Which jumps back to that liquid collateral problem FTX had. Pretty much all major stablecoin legislation in the U.S., U.K., EU and other parts of the world have a requirement of highly liquid, 100% backed reserves that would provide redemption. But they actually need stronger safeguards as there are no deposit protection schemes.

While this bill does cover stablecoin payments, he said the next priority is extending those "investor protection, market integrity and other regulatory frameworks that cover the promotion and trading of financial products to activities and entities involving crypto assets." He added:

"At present, in the UK, it is, to a large extent, only the anti-monetary laundering regulatory framework which applies to these activities and entities."

The Digital Pound

To begin with, Sir Jon said he was surprised that people started arguing the FTX was a reason to move faster on its proposed central bank digital currency.

While he said he didn't see how the two were related at first, Sir Jon said that on further reflection:

"For some perhaps the lesson is that tokenization and digitalisation of finance should not take place in unregulated space and, moreover, needs to be underpinned by a robust and reliable digital settlement asset. For others, the message is perhaps that the crypto world and its technologies are a very long way from influencing, let alone changing, the way financial services, including payments, are delivered at scale in the real world."

While the BoE report on a digital pound will be out by the end of the year, Sir Jon said, the Bank's position still comes down to two things.

First, given the new tokenized forms of money that are emerging, and given the growing trend away from using digital cash that can't be used in an increasingly digital economy, a digital pound may be needed to ensure that all forms of digital bank money can be redeemed in cash.

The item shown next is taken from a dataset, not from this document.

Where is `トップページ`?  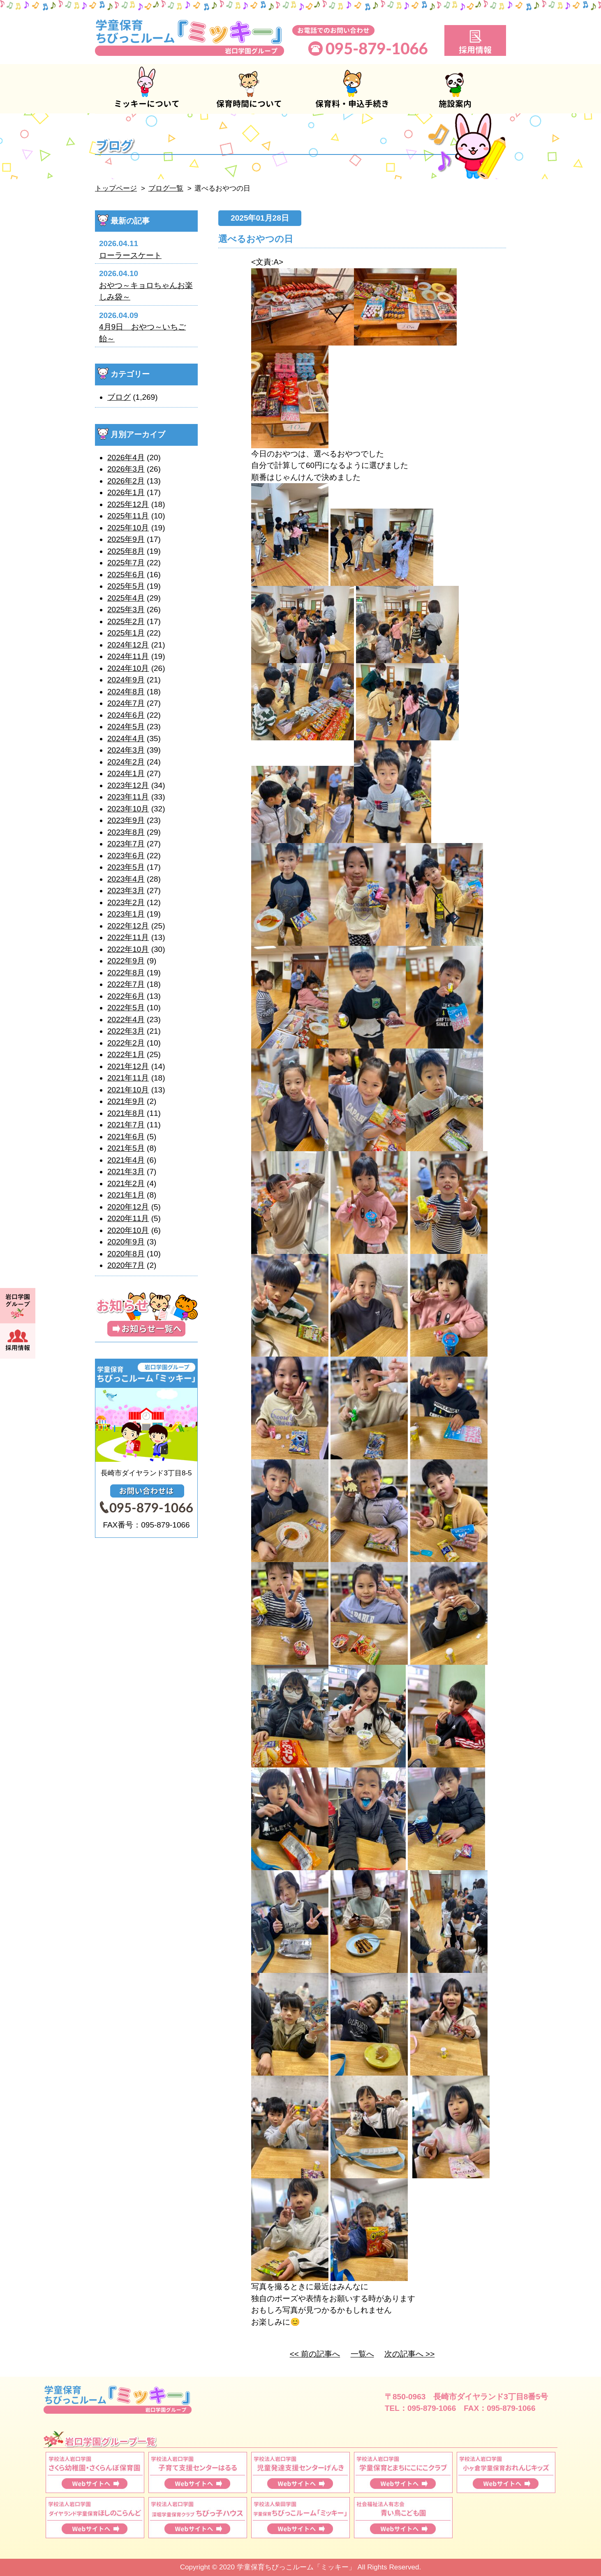 トップページ is located at coordinates (116, 188).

Second is to ensure that there is competition and innovation around the new functions made possible by tokenized money — smart contracts are an often-used example — and prevent the domination of digital money by a few big tech firms.

Which, while he didn't say it, is a problem that China's government clearly sees its digital yuan, or e-CNY, resolving with regards to AliPay and WeChat Pay, which together cover more than 90% of digital payments.